With this differing view of homosexual activity, Jewish society changes the errant Jew’s perception of himself. He is no longer a reviled outsider, pushed outside of Jewish society and synagogue. Rather, he should be welcomed with the welcome afforded those who eat nonkosher, drive on Shabbos, etc. Lubavich especially has long championed the view that we are all Jews, and as such artificial divisions between us (Reform, Orthodox, gay,etc.) are invalid, and such labels must not be used.

This essentially pulls the rug out of those who advocate gay rights, synagogues, marriage, etc. Gays should be welcomed in our synagogues, as there is no place for granting them separate institutions (any more then setting up a shul called “Rodfei Gezel “, those who pursue theft).

Rabbi Freundel: “ We should couple our tolerance of the individual with disapproval of the activity”.

As a physician, I add that as a young physician in 1981, I saw the issue of the Annals of Internal Medicine, which contained three articles on a mysterious illness killing gays in the bathhouses of San Francisco. Later, the overlap of the gay population with the IV drug addicts, whose income was boosted by selling their blood for transfusions, led to AIDS in the general public, as did heterosexual activity by gays. I personally cared for a thirty year old teacher who was killed by the blood transfusion she had received two years earlier during heart valve surgery; and I cared for a 70-year-old who died of an AIDS-tainted transfusion for his bleeding ulcer.

These were innocent victims of an epidemic for whom gays bear guilt. Yet, like other postmoderns, who redefine dangerous behavior that threatens society as benign (as in liberals who redefined the PLO as legitimate freedom fighters and politicians, ignoring Israel’s 1,500 dead and September 11th’s 2,700 dead ), the gays never expressed remorse. AIDS may be treatable, but at tremendous cost, and gays historically played a causal role in the epidemic.

One final point: we find ourselves on a 25 year slippery slope, and “gay marriage” is not the end of it. Recently, well-known gerontologist Aubrey de Grey wrote an article called “The Overdue Demise of Monogamy” (in John Brockman’s anthology "That Expains Everything", pages 15-18). De Grey says that now that gay marriage is a “battle won”, society should now take the next logical step and rid itself of the “inconvenience of monogamy…with all its pain and suffering. For is not sex simply another form of recreational activity?”.

He sees that only problems arise from the “inconvenient responsibilities of deeper emotional attachments”, and sees the benefits of casual sex in a society characterized by “shifts of affection and evolving social interactions”.
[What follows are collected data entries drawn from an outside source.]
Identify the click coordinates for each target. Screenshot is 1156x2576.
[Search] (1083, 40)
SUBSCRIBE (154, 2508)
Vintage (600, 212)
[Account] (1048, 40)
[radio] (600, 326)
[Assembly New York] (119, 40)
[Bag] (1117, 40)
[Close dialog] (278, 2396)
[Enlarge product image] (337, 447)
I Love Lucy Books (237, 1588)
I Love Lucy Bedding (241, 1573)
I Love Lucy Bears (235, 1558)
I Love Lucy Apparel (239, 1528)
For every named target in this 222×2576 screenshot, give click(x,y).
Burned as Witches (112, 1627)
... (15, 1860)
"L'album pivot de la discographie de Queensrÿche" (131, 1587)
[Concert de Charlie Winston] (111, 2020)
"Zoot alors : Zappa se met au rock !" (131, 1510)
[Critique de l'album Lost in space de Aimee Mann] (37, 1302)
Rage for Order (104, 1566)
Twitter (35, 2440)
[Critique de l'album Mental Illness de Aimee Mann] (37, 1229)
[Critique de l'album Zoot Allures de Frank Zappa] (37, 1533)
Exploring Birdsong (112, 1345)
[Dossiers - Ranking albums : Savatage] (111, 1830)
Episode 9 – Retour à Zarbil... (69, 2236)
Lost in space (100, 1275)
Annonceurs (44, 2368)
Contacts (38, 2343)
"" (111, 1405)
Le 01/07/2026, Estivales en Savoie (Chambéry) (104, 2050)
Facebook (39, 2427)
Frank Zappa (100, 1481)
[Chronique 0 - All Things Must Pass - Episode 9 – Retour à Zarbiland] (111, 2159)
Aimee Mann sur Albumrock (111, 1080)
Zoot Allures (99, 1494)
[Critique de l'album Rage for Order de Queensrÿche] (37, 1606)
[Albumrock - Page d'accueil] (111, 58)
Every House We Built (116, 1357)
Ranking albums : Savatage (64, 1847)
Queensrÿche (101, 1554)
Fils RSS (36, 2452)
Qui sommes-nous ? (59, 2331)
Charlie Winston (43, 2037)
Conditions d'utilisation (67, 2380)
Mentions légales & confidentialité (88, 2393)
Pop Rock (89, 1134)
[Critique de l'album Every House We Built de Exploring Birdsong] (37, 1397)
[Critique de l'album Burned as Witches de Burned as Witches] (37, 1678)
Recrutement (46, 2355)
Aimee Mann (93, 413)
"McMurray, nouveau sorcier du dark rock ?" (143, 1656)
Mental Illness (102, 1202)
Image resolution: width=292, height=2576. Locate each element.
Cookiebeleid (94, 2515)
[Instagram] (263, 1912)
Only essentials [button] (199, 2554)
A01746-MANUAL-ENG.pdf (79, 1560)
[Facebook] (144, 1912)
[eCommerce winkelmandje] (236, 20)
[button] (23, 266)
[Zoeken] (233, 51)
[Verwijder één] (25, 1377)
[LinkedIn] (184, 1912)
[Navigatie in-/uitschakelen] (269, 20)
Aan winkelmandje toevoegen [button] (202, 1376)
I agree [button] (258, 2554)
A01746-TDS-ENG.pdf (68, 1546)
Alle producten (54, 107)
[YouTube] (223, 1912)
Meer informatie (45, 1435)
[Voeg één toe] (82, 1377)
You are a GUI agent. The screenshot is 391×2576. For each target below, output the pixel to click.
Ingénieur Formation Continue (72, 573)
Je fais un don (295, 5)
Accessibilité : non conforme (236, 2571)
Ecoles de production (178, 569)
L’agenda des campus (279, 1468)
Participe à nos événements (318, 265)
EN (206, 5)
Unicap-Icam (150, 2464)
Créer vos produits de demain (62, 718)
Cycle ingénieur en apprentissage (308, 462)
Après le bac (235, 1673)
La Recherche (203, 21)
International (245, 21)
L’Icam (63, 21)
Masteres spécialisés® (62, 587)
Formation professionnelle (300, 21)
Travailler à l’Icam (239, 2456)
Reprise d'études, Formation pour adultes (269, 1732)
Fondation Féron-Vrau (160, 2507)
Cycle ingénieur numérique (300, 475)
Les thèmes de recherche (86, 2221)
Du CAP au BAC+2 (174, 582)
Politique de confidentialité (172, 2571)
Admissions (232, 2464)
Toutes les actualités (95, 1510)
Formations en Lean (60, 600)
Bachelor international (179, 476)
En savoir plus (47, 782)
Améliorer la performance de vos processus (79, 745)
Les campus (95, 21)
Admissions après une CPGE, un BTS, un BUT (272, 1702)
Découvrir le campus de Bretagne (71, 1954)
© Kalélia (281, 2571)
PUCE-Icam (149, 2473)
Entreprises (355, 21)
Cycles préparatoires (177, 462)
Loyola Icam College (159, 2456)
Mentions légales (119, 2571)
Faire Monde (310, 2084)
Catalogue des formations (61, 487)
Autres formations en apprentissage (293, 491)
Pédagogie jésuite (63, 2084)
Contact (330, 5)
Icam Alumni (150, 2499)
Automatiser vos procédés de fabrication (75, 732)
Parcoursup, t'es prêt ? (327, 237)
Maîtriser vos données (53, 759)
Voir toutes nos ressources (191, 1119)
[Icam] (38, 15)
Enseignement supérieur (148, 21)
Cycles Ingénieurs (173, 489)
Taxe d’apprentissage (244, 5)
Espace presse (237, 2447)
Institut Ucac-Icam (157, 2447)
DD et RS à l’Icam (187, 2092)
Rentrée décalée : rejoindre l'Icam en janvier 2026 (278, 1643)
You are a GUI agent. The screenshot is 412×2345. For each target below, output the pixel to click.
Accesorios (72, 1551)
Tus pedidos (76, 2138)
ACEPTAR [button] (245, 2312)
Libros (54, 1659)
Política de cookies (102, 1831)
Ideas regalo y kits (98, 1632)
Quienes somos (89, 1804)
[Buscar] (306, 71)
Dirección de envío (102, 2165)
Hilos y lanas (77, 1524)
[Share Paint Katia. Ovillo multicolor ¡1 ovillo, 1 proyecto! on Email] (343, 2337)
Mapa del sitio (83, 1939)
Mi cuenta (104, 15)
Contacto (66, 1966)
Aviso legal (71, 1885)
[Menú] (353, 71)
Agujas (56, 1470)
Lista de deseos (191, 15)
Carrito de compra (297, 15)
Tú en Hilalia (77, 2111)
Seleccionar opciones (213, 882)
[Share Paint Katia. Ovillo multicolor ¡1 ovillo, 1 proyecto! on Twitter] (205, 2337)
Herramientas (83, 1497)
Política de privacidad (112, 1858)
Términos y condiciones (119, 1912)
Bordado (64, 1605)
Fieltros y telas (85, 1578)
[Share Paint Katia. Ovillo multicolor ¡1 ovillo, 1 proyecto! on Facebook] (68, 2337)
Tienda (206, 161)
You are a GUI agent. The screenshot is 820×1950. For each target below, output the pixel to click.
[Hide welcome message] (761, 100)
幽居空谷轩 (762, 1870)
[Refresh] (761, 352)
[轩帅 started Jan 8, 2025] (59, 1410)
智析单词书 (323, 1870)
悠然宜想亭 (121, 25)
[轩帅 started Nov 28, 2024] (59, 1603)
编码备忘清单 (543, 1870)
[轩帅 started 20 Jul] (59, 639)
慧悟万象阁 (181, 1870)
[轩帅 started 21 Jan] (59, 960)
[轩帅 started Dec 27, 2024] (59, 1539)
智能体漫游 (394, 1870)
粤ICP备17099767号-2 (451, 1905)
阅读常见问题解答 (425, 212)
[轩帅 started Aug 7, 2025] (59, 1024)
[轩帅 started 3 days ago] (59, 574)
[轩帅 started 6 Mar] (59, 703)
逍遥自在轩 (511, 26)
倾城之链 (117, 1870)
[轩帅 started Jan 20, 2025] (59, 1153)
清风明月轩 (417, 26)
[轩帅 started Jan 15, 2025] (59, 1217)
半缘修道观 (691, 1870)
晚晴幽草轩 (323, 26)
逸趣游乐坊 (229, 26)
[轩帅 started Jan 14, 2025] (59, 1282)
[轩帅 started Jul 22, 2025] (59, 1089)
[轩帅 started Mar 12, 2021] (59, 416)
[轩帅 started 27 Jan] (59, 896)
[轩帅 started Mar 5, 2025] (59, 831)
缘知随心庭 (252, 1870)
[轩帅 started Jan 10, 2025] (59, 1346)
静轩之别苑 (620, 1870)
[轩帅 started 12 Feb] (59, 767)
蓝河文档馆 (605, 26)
De Grey glosses over, as unimportant, the great sexual issues of long-term investment, integrity, love, care, relationship, and what Judaism calls “specialness” (kedusha, also translated as holiness; gentiles too speak of the bond of holy matrimony). Try raising a kid in an emotional quicksand that always “shifts and evolves”. See with what kind of character that child, and his reptilian parents, eventually end up.

That is the future envisioned for us “After the Death (Acharei Mot)” of gay - and all other - marriage.